Of course, there might not be a bigger process. Maybe there is only Random House, Amazon, AWP conference ugliness, building a platform, positioning and branding, and Best American Monotony. Maybe. Maybe we exist in a world full of cynical anti-creative money-making ventures, cautious art, and nothing else. It’s always possible. The thought of it sometimes keeps me up at night, especially in those blocked periods of worrying and not writing.
It’s like reading about nuclear war or the earth dying from climate change: you have no agency, no option to mitigate the damage, soulless politicians are making horrible decisions, and there is only one way this can end. Apocalypse. Tragedy. No one at the wheel. Inhuman corporations controlling everything. And death, ignominious and unnoticed, unless you get with the program and start churning out formulaic units.
Capitalism wins. It usually does. But if there is a bigger process at work in your struggle to be an artist, it can’t have anything to do with metaphors of productivity on a factory timeline. That is a reality you must not accept.
How does a writer know what’s real?
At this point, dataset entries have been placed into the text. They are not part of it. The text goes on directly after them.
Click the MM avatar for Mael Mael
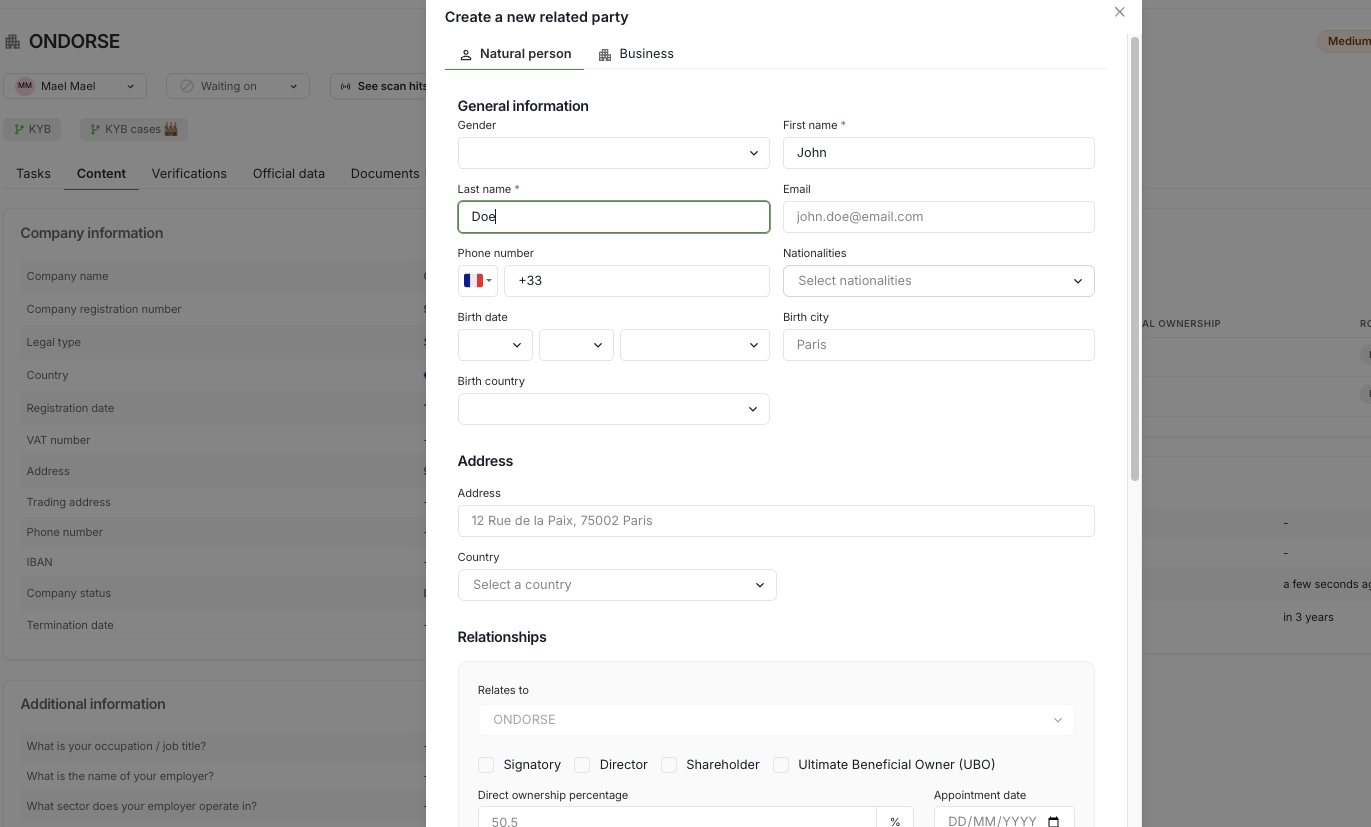 coord(25,86)
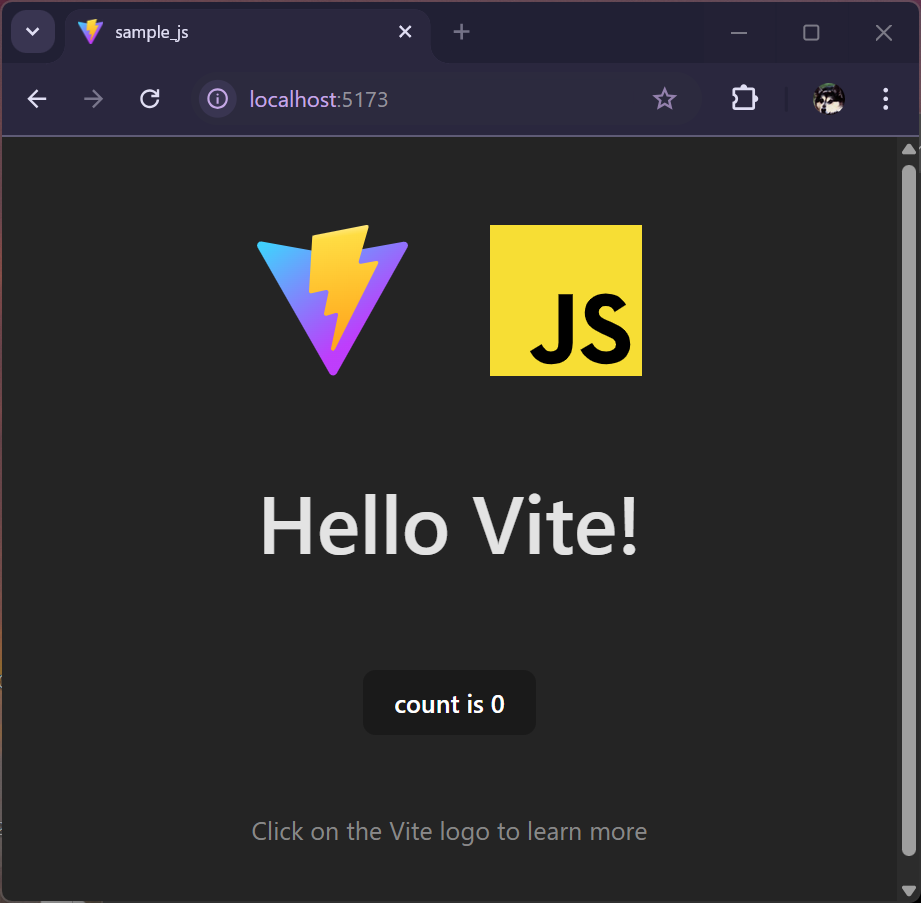921x903 pixels.
Task: Click the forward navigation arrow
Action: pos(93,99)

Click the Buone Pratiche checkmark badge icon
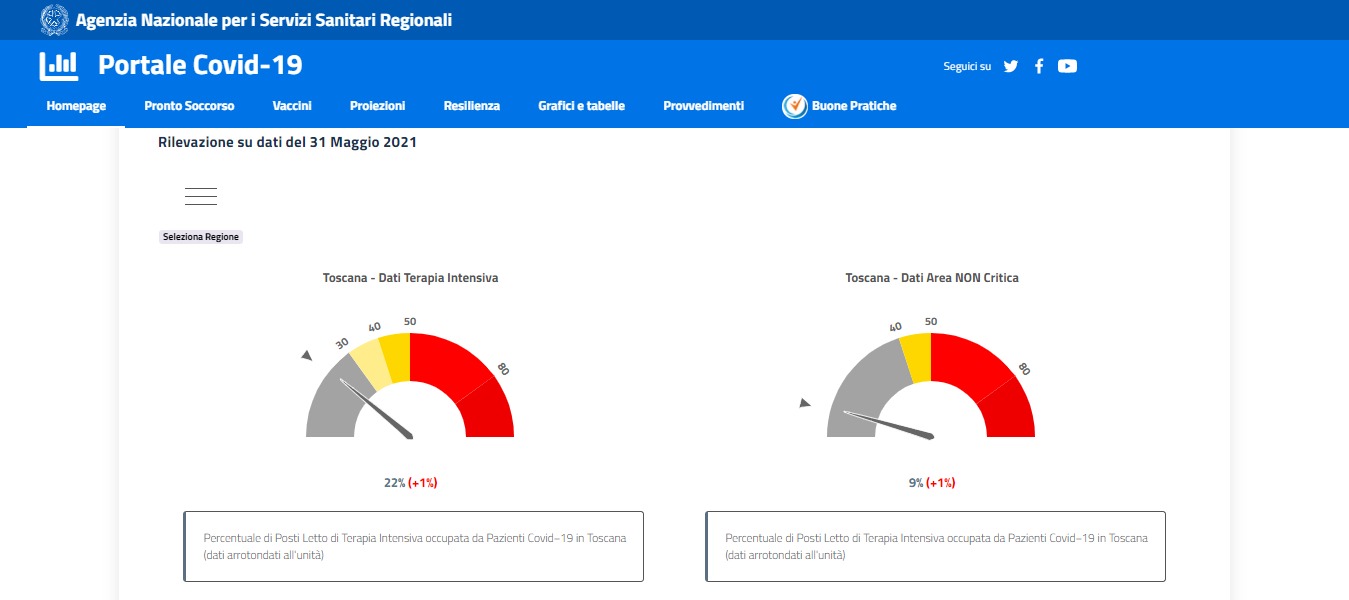tap(795, 106)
Is it moonbeam or production line? Is it both? Can it be both? Andy Warhol, Ernest Hemingway, and David Bowie say yes. For the rest of us, maybe not. For every Warhol, Hemingway, and Bowie, there are multitudes who weren’t lucky enough to have their unique artistry coincide with commercial demand.
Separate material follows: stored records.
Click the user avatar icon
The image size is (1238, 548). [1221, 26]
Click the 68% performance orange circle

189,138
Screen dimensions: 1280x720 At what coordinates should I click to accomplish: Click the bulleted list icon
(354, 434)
Hugh Howey likes to write about Wool the way Elon Musk talks about launching a roadster into space: let me tell you about my unique genius and the origin of my success. But self-publishing fame and running a car company have one thing in common that never gets discussed: they exist because they are timely. So it is with any highly lucrative creative effort. And that intersection has to do with luck. Meanwhile, someone out there is no doubt making Peking opera, but they are unlikely to be buying villas on the Riviera anytime soon. Nobody cares. Their units don’t ship. And yet they also have the favor of the moon.
Writers are especially predisposed to misunderstand what is real—what is objective versus just a moonbeam. They spend a lot of time deliberately thinking in metaphors, some more useful than others. And if they’re not paying attention to their minds, they can mistake such metaphors for objective reality (which, incidentally, has nothing to do with capitalist realism). Over-absorption in a world of imaginative metaphors can become a source of anxiety when the non-make-believe world reaches out and reminds us that we can’t live totally in our imaginations. Make your Peking opera, sure, but also accept that the six years you put into it mean nothing in terms of branding and positioning.
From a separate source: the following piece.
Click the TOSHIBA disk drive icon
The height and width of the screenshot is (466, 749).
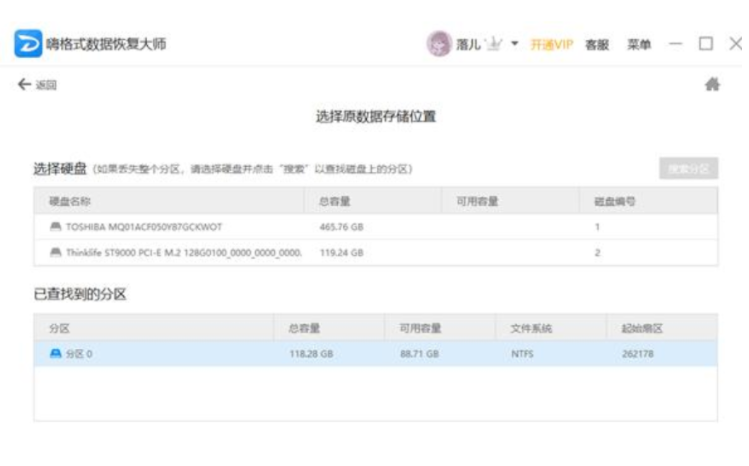click(x=55, y=227)
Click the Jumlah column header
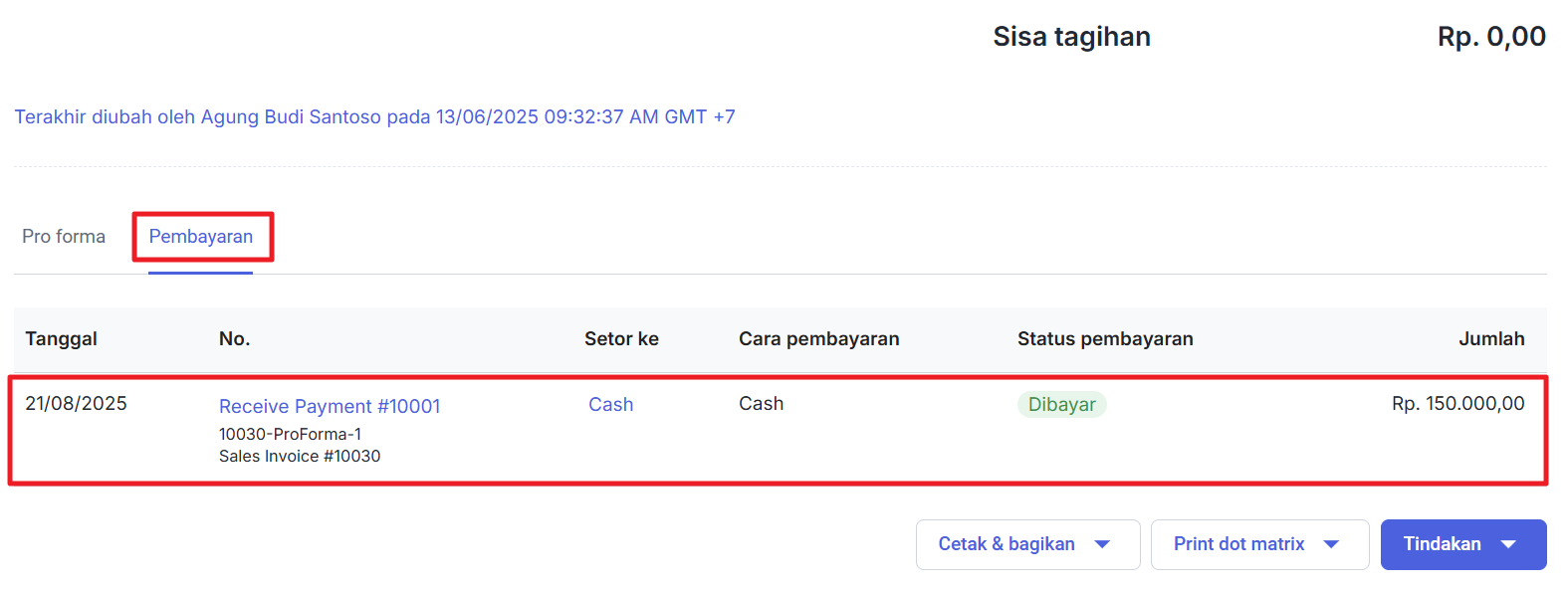This screenshot has width=1568, height=591. (x=1490, y=339)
A writer will see something and begin to imagine things about it—everyone does this, but writers seem to do it with particular intensity—and before long the writer starts to feel like he or she knows it or, even worse, is it. Then something from the world of physics and money communicates: no, you are not that. You can’t imagine yourself to fame and fortune if you’re doing original work. You might get lucky, yes, and I hope you (I hope I) do. But commerce and true creativity exist in different spaces.
So I look at my 25 open projects with a bit of trepidation as the days go by. I’m turning 46 this month. I’ve published a lot of stories in magazines and two books. These have been hard things. Are they enough? Will they ever be enough?
Don’t worry, I tell myself. There’s bigger process at work. There must be.